You're saying basic economic theory is BS based on your simple conjecture argument
You’re saying basic economic theory is BS based on your simple conjecture argument
No. He's saying that some scarcity is inherent rather than created by government.
That's pretty meaningless. Almost all housing scarcity in cities is created by government. The fact that homeowners are afraid of losing artificial equity is good enough proof that SF's scarcity is a result of government.
But he's refuting the claim that scarcity is worsened by government housing limitations. In fact, government zoning laws and rent controls are a huge limiter on housing.
But he’s refuting the claim that scarcity is worsened by government housing limitations.
No. He's saying some scarcity will still exist which will still result in generally increasing housing prices particularly in desirable locations.
That may be what you and others are saying, but OP said the article claim that government policy severely restricts housing supply "BS". That's obviously a ridiculous claim. These guys just look for any opening to refute the articles and they are quite often wrong.
He’s saying that some scarcity is inherent rather than created by government.
Yes - that's true. But it's not true of real estate in San Francisco (at least at the moment).
If we're going to get all technical with our economic jargon, all scarcity is inherent. If there's a price tag on it, its scarce. If there's no price tag on it, than its free/not scarce. Scarcity necessitates the existence of the market to distribute goods to their highest ordered uses.
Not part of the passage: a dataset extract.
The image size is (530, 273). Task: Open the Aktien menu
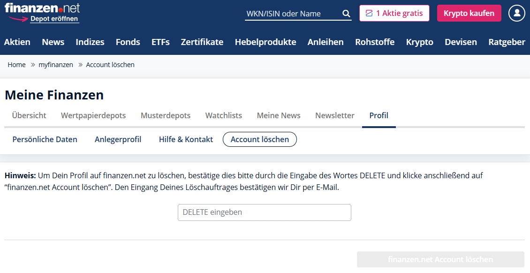coord(17,42)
Ah, it sure is refreshing to get back to the basics.
It would be even more refreshing if government made some effort to do the same.
The invisible hand has nothing to do with it. Desperate SF homeowners are voting for politicians who are keeping their housing prices abnormally high; any politician who promises to normalize housing prices has no chance.
The land can be considered an investment (that can be good or bad - location, location, location). The house that sits on top of it is a consumer good, full stop.
This is what makes selling condos as "an investment" a straight-up scam.
If you make it an investment, sure. But there's still equity in a condo, one can still sell it. One still gets their money back out of it. Still a better deal than flushing rent at a landlord.
Still a better deal than flushing rent at a landlord.
That depends. Renting is cheaper from an income perspective... the real question is what is the opportunity cost of buying? Could you have invested that money in equities and come out way ahead? How fast will real estate appreciate in your area?
Well in most places the rent is more than a mortgage. You just don't need to save up a lot for a down payment. And in my area in particular, California bay area, the real estate never stops appreciating.
"Well in most places the rent is more than a mortgage."
And? You are aware there are... Other costs?
JFC Screech...
"And in my area in particular, California bay area,"
You don't live in the Bay Area you fucking low rent liar.
And in my area in particular, California bay area, the real estate never stops appreciating.
IOW, you're banking on the old "bigger sucker" theory. That's smart! It's always worked in the past...
Yes, but is it more than mortgage+taxes+opportunity cost+repairs+time spent?
Yeah, sure... you just go on believing that.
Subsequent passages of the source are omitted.